Second, India’s absence from the agreement should not be seen as a failure because the door has been left ajar to join in future. Even without India, the agreement is set to be signed this year, making RCEP the world’s biggest trading bloc by both population and economic weight. Still, the pact will be smaller than envisaged — it will create a combined market of 2.2 billion people (down from 3.6 billion) and will account for 29 per cent (down from 33 per cent) of the world’s GDP.
Third, the conclusion of RCEP will restore market confidence to its 15 signatory countries, including the 10 ASEAN members. It showed the market that these economies will band together against the backdrop of rising uncertainties and escalating US–China tensions.
Fourth, RCEP enables ASEAN to inch closer to completing the ASEAN Economic Community 2025 (AEC 2025) — an economic integration project among 10 Southeast Asian countries.
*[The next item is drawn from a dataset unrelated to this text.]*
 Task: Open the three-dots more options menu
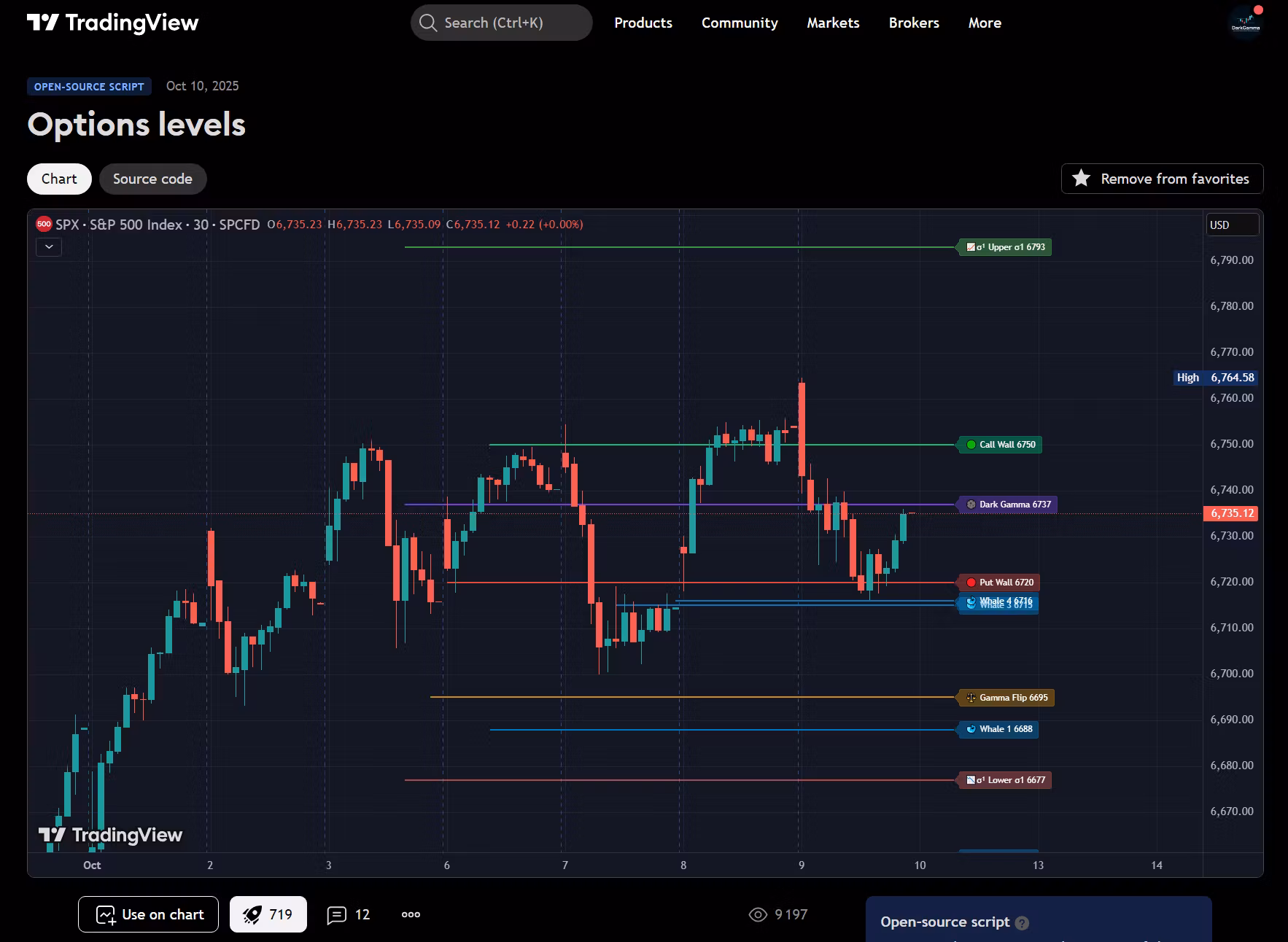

RCEP will help these states better integrate into the world’s economy and achieve a ‘Global ASEAN’. This is one of AEC 2025’s objectives.
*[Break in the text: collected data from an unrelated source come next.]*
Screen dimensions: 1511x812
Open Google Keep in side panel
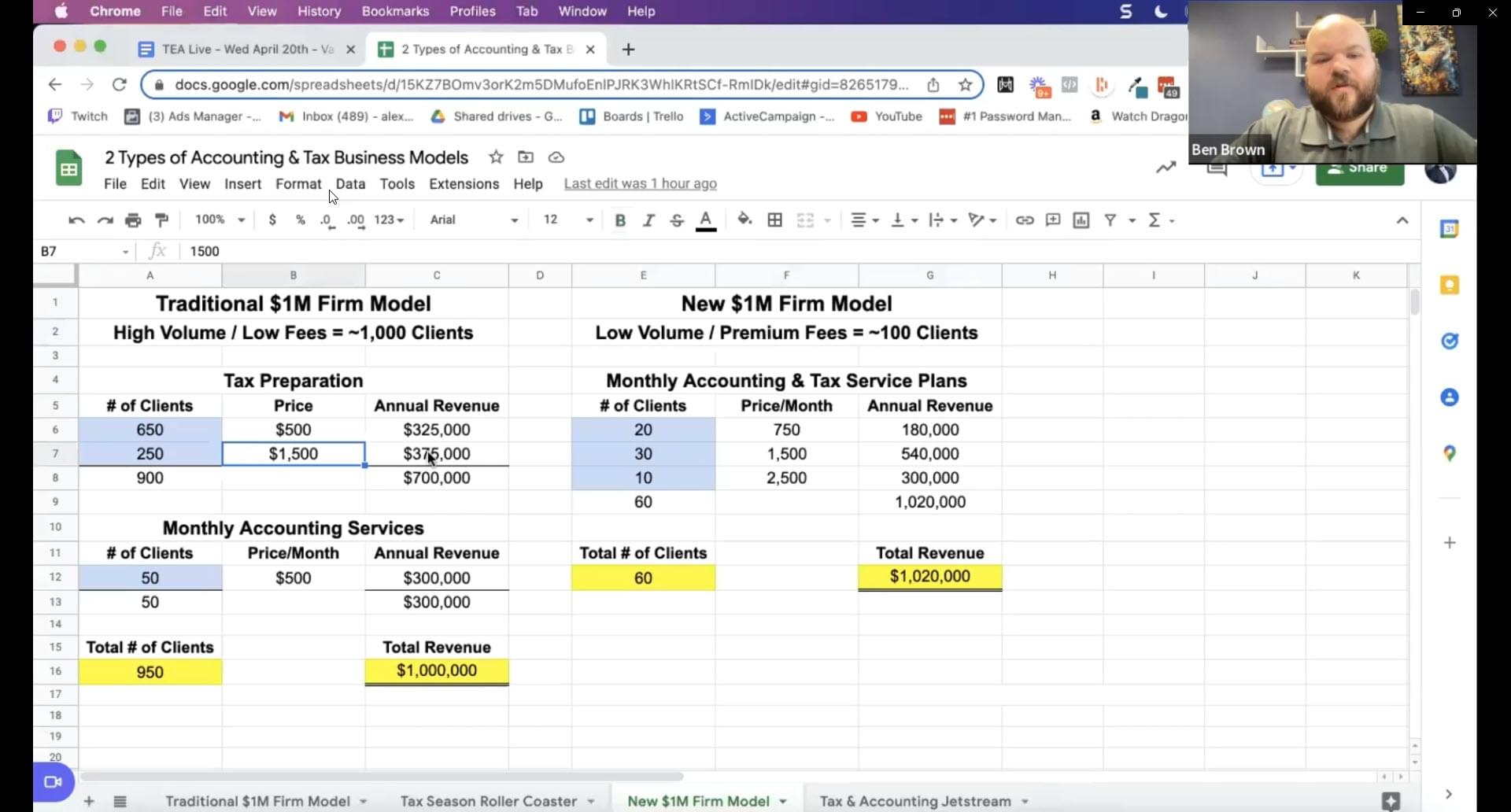[x=1449, y=286]
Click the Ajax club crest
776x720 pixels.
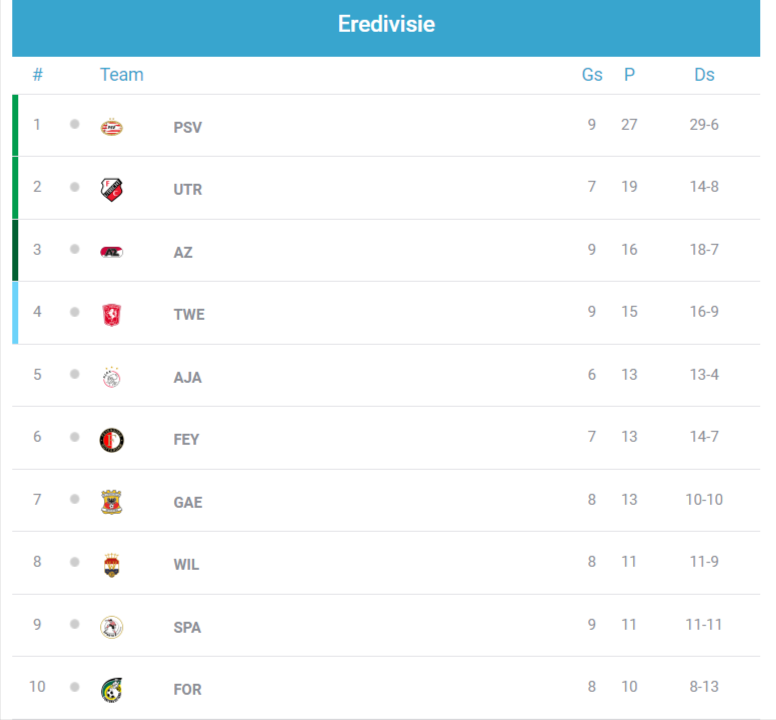point(112,377)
ASEAN’s also made great strides in promoting sustainable development in 2019. Last year, ASEAN members agreed to launch the ASEAN Centre for Sustainable Development Studies and Dialogue (ACSDSD), aimed at facilitating collaboration on sustainable development between ASEAN and its development partners. ACSDSD can augment ASEAN leadership in promoting international collaboration on sustainable development by providing a platform for ASEAN to bring together various stakeholders to exchange their views on the issue. The Centre will help ASEAN to meet the United Nations’ Sustainable Development Goals by 2030.
Despite these accomplishments, ASEAN still has challenges to face in 2020. The first concerns India’s participation in RCEP. Indian involvement in RCEP would not only expand the combined regional market but also strengthen regional transnational services supply chains. In short, as services increasingly take up a greater share of the global economy, the bloc would grant Indian services firms access to larger markets. This will enable businesses in other RCEP countries to work with Indian firms to bolster their region’s competitiveness in services trade.
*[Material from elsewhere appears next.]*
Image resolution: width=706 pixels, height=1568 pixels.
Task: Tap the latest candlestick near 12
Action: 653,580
Strong domestic opposition in India means this is easier said than done. Many fear that the agreement will lead to import surges, which they argue could exacerbate India’s US$105 billion trade deficit, undermine domestic farmers and industries and crush the ‘Make in India’ initiative.
Second, RCEP will not render ASEAN states immune from the impacts of US–China rivalry. On 15 January, Washington and Beijing inked the ‘phase one’ agreement, in which the former would not impose or reduce tariffs on still swathes of Chinese products while the latter would selectively eliminate tariffs on some US products to meet purchase requirements of US goods. However, this arrangement does not address Chinese government subsidies given to state-owned enterprises and increased US restrictions on Chinese investment. As a result, 2020 may witness continued clashing between these states emerging from these issues. The two…
Trade
Self-Reliance and Openness: Core Principles of China’s Third Plenary Session
The Third Plenum communique from the CCP indicates a prioritization of stability and compromise in response to China’s economic challenges. It highlights the concept of Chinese-style modernization and establishes political guidelines for balancing regulation and market forces.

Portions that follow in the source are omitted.